--- Data shown Enclosed Below ---

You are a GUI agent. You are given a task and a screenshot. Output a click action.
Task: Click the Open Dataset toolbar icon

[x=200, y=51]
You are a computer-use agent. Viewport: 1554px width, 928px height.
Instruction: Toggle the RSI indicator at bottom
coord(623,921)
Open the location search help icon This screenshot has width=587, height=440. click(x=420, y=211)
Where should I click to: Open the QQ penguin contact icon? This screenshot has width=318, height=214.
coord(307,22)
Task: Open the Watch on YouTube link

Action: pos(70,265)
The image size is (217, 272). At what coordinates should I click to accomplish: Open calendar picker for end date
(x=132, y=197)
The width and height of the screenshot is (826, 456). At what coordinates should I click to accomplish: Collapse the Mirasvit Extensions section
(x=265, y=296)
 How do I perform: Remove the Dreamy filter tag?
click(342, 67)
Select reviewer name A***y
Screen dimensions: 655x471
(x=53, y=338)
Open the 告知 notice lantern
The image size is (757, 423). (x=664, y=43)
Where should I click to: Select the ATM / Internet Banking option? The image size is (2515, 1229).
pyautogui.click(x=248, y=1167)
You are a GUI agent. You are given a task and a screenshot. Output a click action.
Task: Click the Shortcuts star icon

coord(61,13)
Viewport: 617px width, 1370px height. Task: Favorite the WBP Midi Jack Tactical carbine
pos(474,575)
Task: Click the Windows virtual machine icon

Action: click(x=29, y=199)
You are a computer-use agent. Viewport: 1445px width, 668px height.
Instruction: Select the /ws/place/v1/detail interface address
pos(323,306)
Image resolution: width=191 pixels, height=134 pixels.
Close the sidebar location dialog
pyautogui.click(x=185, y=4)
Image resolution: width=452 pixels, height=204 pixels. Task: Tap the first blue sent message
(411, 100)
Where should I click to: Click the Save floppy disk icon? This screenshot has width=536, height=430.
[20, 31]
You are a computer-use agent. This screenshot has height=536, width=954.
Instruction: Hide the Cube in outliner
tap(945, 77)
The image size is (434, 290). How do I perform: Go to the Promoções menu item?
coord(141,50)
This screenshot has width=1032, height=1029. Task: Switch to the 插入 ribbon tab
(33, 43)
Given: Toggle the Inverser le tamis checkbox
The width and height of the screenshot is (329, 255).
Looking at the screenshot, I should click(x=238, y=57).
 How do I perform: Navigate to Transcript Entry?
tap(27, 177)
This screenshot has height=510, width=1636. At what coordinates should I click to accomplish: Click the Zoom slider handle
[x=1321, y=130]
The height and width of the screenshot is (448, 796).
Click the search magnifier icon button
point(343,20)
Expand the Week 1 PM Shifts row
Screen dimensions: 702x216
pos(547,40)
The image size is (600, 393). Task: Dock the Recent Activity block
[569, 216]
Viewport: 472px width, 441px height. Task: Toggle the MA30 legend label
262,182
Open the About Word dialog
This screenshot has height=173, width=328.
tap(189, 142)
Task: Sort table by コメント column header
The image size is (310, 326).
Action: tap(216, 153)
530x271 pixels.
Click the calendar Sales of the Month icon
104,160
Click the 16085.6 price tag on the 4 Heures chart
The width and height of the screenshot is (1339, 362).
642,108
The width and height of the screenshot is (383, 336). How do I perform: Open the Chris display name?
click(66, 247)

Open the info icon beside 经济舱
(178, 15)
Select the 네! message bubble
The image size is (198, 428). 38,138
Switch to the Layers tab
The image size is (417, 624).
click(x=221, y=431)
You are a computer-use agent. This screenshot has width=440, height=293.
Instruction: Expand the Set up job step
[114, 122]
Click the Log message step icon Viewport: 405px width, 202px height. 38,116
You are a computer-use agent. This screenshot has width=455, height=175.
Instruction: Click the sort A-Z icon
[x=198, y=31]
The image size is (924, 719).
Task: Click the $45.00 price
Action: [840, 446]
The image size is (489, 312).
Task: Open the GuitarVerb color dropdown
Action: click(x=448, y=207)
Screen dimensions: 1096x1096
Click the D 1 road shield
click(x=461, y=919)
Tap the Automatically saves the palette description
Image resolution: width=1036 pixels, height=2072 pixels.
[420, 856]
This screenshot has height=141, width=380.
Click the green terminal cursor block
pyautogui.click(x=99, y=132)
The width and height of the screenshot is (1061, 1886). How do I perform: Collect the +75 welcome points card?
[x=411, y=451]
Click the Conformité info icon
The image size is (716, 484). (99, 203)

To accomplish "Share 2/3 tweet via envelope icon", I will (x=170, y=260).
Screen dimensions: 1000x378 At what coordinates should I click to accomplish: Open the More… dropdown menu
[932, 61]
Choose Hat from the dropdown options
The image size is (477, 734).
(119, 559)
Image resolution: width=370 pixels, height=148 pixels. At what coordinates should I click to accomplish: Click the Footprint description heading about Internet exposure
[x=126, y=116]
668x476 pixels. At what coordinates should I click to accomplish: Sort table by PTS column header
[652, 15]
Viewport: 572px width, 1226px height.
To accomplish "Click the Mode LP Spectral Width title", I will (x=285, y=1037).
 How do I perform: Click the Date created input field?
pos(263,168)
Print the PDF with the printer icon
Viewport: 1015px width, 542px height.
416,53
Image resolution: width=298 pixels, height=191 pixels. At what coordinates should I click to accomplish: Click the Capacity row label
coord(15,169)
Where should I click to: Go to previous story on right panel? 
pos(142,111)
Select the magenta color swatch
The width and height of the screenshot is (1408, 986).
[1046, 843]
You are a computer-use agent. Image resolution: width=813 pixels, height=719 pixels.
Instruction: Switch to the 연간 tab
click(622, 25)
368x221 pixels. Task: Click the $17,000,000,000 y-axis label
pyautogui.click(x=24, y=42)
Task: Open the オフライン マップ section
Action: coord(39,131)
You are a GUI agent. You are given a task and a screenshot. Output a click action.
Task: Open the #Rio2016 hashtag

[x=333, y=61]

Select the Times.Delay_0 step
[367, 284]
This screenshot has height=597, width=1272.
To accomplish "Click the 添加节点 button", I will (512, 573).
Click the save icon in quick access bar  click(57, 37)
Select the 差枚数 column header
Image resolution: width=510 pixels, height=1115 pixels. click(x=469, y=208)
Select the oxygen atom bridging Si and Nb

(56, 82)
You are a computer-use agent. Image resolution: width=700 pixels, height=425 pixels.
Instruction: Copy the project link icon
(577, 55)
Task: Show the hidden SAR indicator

--- End of Enclosed Data shown ---

▶ [What to produce]: After locating the line that holds "This screenshot has height=141, width=380.", print it and each line after it through the end of the data, exactly as it stands.

▶ [Your response]:
This screenshot has height=141, width=380.
Click the green terminal cursor block
pyautogui.click(x=99, y=132)
The width and height of the screenshot is (1061, 1886). How do I perform: Collect the +75 welcome points card?
[x=411, y=451]
Click the Conformité info icon
The image size is (716, 484). (99, 203)

To accomplish "Share 2/3 tweet via envelope icon", I will (x=170, y=260).
Screen dimensions: 1000x378 At what coordinates should I click to accomplish: Open the More… dropdown menu
[932, 61]
Choose Hat from the dropdown options
The image size is (477, 734).
(119, 559)
Image resolution: width=370 pixels, height=148 pixels. At what coordinates should I click to accomplish: Click the Footprint description heading about Internet exposure
[x=126, y=116]
668x476 pixels. At what coordinates should I click to accomplish: Sort table by PTS column header
[652, 15]
Viewport: 572px width, 1226px height.
To accomplish "Click the Mode LP Spectral Width title", I will (x=285, y=1037).
 How do I perform: Click the Date created input field?
pos(263,168)
Print the PDF with the printer icon
Viewport: 1015px width, 542px height.
416,53
Image resolution: width=298 pixels, height=191 pixels. At what coordinates should I click to accomplish: Click the Capacity row label
coord(15,169)
Where should I click to: Go to previous story on right panel? 
pos(142,111)
Select the magenta color swatch
The width and height of the screenshot is (1408, 986).
[1046, 843]
You are a computer-use agent. Image resolution: width=813 pixels, height=719 pixels.
Instruction: Switch to the 연간 tab
click(622, 25)
368x221 pixels. Task: Click the $17,000,000,000 y-axis label
pyautogui.click(x=24, y=42)
Task: Open the オフライン マップ section
Action: coord(39,131)
You are a GUI agent. You are given a task and a screenshot. Output a click action.
Task: Open the #Rio2016 hashtag

[x=333, y=61]

Select the Times.Delay_0 step
[367, 284]
This screenshot has height=597, width=1272.
To accomplish "Click the 添加节点 button", I will (512, 573).
Click the save icon in quick access bar  click(57, 37)
Select the 差枚数 column header
Image resolution: width=510 pixels, height=1115 pixels. click(x=469, y=208)
Select the oxygen atom bridging Si and Nb

(56, 82)
You are a computer-use agent. Image resolution: width=700 pixels, height=425 pixels.
Instruction: Copy the project link icon
(577, 55)
Task: Show the hidden SAR indicator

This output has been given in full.